Visualizing these measures of central tendency and spread is crucial. It transforms raw data into a more intuitive format, making it easier to grasp the overall picture of air quality and identify any patterns or outliers that might need further investigation.
Let’s consider the example for our analysis. Here’s the following columns represents the following:
- City: The name of each city.
- Population Density (people per square km): This variable shows how crowded a city is. Some cities have a high population density, while others are more spread out.
- Air Quality Index (AQI): This variable indicates the quality of air in each city, with lower values representing better air quality.
- Average Income per Capita: This is a measure of the average income for individuals in each city. In environmental studies, income per capita can be a key factor in understanding variations in air quality and other environmental outcomes.
By analyzing these variables, we can uncover important insights about the factors influencing air quality in different cities.
Dot Plot
Let’s visualize this data to see how these factors interact and impact air quality across various urban areas! Here’s a Dot Plot of the Air Quality Index (AQI) in our dataset. In a Dot Plot, we typically use one dot for each observation.

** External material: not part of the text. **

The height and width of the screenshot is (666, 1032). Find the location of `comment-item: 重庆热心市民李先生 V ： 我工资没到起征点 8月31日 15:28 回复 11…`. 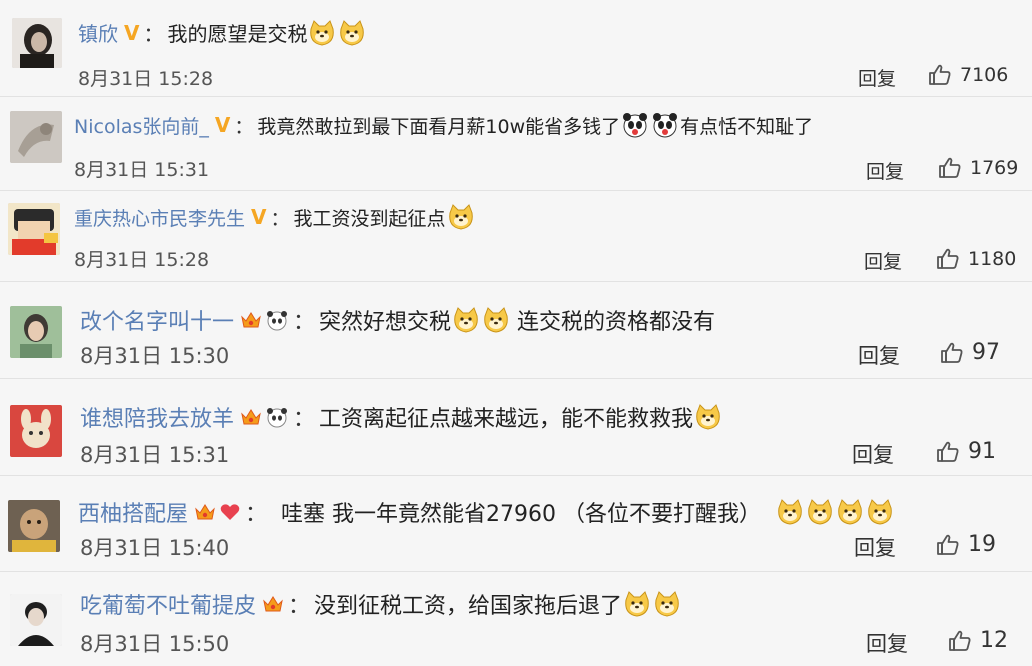

comment-item: 重庆热心市民李先生 V ： 我工资没到起征点 8月31日 15:28 回复 11… is located at coordinates (516, 236).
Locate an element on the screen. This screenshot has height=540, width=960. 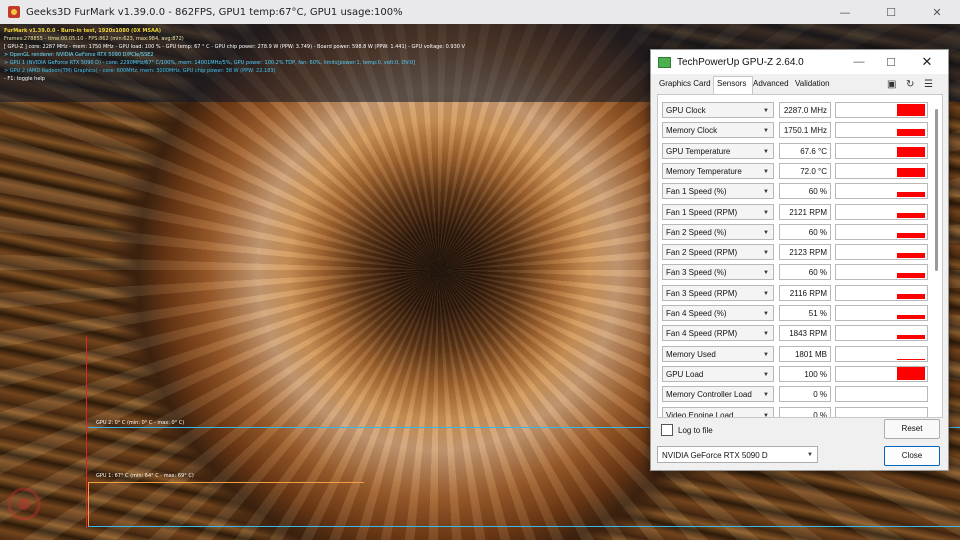
reset-button: Reset is located at coordinates (912, 429).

In this case, we have a set of cities, and each dot represents a different city, indicating a different data point or observation.
On the y-axis (the vertical axis), we have the frequency, which is the number of observations or data points for each AQI value. We can see that many cities have similar AQI values, resulting in some clustering. However, there is also variation in AQI across different cities.
We can see that most cities cluster around AQI values in the 50s,60s and 70s, indicating moderate air quality. This clustering shows the typical air quality in our set of observations. However, we do have an outlier. This outlier is City X to the extreme right, which has a significantly higher AQI, indicating much poorer air quality than the other cities.
In fact, City X is the only city in our dataset with an AQI above 100. This Dot Plot is quite useful for understanding the central part of the distribution, the spread, and whether there are any outliers. In this case, City X stands out as an outlier with much worse air quality compared to most other cities in our dataset.
Drawback
One issue with a Dot Plot is that it can become messy with large datasets. Since we are plotting each observation, if we have a large number of data points, say a dataset of a million cities, a Dot Plot will be very messy and difficult to interpret because of the sheer number of data points.